Wittgenstein suggests that these skeptical arguments, and the different responses and refutations to them, are not so much false as incoherent. They are parasitic on the way we normally talk about things like knowledge, doubt, and justification, but do not use these terms in their proper contexts. For instance, in section 246, Wittgenstein says, "It can't be said of me at all (except perhaps as a joke) that I know I am in pain." Ordinary talk about knowledge involves questions of investigation, verification, justification, and so on. I am at a loss how to answer someone who asks, "how do you know you are in pain?" because there is no evidence or justification I can appeal to beyond the simple fact that I am in pain. My own pain is not the kind of thing I can talk about in terms of knowing.

This line of reasoning goes directly against the skeptic, who wants to set up his knowledge of his own pain as a paradigmatic case of certainty, against which my knowledge of other people's pain seems sorely lacking. A skeptic would say that his experience of his own pain is not a clearer, more certain version of his experience of someone else's pain: it is a different sort of thing altogether.
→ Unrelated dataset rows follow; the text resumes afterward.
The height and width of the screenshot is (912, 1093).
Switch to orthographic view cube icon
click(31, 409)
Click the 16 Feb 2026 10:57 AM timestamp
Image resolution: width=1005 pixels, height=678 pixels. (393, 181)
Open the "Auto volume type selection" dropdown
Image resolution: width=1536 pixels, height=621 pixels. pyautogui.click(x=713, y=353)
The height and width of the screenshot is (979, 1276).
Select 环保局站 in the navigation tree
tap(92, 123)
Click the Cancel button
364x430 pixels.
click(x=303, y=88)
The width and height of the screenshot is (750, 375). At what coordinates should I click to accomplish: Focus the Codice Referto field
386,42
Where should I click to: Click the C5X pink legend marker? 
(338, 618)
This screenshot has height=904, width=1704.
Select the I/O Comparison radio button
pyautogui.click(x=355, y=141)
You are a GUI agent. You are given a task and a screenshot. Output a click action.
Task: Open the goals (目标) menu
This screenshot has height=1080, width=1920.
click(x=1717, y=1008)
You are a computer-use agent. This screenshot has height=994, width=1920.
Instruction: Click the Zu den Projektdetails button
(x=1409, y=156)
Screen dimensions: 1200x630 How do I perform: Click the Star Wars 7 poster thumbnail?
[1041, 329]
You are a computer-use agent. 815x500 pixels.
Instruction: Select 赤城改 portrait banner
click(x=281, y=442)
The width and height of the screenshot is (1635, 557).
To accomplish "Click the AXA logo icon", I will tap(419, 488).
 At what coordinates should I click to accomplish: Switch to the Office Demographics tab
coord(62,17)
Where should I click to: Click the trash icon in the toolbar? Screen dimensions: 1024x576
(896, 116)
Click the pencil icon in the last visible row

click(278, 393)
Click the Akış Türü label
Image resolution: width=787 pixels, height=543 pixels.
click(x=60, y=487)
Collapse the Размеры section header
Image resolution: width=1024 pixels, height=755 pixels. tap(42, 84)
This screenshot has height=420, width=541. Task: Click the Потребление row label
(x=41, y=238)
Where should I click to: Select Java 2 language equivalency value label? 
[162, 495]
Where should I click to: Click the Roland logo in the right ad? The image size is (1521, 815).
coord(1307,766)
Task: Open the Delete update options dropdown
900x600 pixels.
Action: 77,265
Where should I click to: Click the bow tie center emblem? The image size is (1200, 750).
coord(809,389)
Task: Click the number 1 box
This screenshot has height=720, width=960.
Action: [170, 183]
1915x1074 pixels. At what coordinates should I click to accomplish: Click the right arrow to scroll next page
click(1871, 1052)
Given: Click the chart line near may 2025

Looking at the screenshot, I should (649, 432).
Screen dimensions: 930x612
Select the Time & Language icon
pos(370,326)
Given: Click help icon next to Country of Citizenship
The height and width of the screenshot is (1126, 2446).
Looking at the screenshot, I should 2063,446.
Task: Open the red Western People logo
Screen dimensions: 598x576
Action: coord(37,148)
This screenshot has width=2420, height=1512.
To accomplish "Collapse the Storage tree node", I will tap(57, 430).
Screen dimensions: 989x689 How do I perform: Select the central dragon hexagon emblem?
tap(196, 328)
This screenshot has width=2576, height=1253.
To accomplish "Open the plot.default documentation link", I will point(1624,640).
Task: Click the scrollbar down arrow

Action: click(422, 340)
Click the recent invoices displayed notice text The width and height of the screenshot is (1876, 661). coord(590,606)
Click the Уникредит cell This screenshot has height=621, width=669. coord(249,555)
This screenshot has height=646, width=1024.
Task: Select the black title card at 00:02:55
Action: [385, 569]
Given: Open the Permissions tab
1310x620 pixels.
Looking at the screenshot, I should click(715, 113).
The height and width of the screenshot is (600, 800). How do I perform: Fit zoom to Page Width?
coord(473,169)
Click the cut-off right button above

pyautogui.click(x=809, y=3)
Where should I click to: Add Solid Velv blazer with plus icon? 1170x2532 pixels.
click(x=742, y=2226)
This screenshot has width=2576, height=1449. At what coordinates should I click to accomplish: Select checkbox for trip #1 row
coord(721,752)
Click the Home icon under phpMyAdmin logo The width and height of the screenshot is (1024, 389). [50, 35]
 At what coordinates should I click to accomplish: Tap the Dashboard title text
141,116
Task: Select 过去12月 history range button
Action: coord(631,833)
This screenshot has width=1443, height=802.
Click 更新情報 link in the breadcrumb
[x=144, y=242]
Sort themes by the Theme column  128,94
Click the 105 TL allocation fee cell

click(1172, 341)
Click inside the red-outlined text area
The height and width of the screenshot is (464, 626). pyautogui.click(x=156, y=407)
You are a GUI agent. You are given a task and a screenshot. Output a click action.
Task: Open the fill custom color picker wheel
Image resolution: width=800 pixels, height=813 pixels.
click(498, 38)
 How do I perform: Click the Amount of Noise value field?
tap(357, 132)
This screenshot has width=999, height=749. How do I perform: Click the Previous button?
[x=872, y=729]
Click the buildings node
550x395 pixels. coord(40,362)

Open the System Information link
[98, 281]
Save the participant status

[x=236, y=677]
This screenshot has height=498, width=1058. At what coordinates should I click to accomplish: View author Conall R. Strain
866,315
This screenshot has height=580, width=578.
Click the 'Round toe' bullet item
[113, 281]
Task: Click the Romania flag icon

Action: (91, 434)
Part of the problem with the idea of a private language is that it tries to set up a way of talking about inner sensations in the same ways that I talk about outer facts. But talk about outer facts is indeed tied up with questions of investigation, verification, justification, and so on: it is part of our ordinary language-games that we can ask questions like, "how do you know?" "on what grounds do you say this?" and so on. These questions do not make sense in reference to my own sensations, so a mark like "S" cannot be taken to state or claim anything in the way that we might want it to. Insofar as we can ask questions, justify, or provide evidence regarding pain, we can only talk about other people's pain and the behavior they exhibit.

Wittgenstein is aware that he might be mistaken for a behaviorist, as asserting that "pain" means "pain behavior," and that when we talk about our own pain we cannot be referring to private sensations. However, is arguing that it is not a question of whether we can or cannot refer to our private sensations. Instead, Wittgenstein says that this talk of referral to private sensations is itself misguided. Talk of words referring to things belongs with talk about justification and verification since it is coherent only when dealing with objects of public knowledge. Of course, the pain I feel is different from the pain behavior I exhibit, but I cannot then build any coherent statements about this pain as a private entity.

Part of the problem with understanding Wittgenstein is that he does not arrive at any definite position. Though this section is called the "private language argument," Wittgenstein is not establishing a particular philosophical position that we can then debate. Rather, he is leading us through the various ways we are inclined to talk about the nature of private sensations, and show us that we are not licensed to claim any discoveries about the nature of knowledge, the mind, or anything else. He does not leave us with definite conclusions, but rather with a more cautious outlook toward philosophical positions built upon talk about private sensations.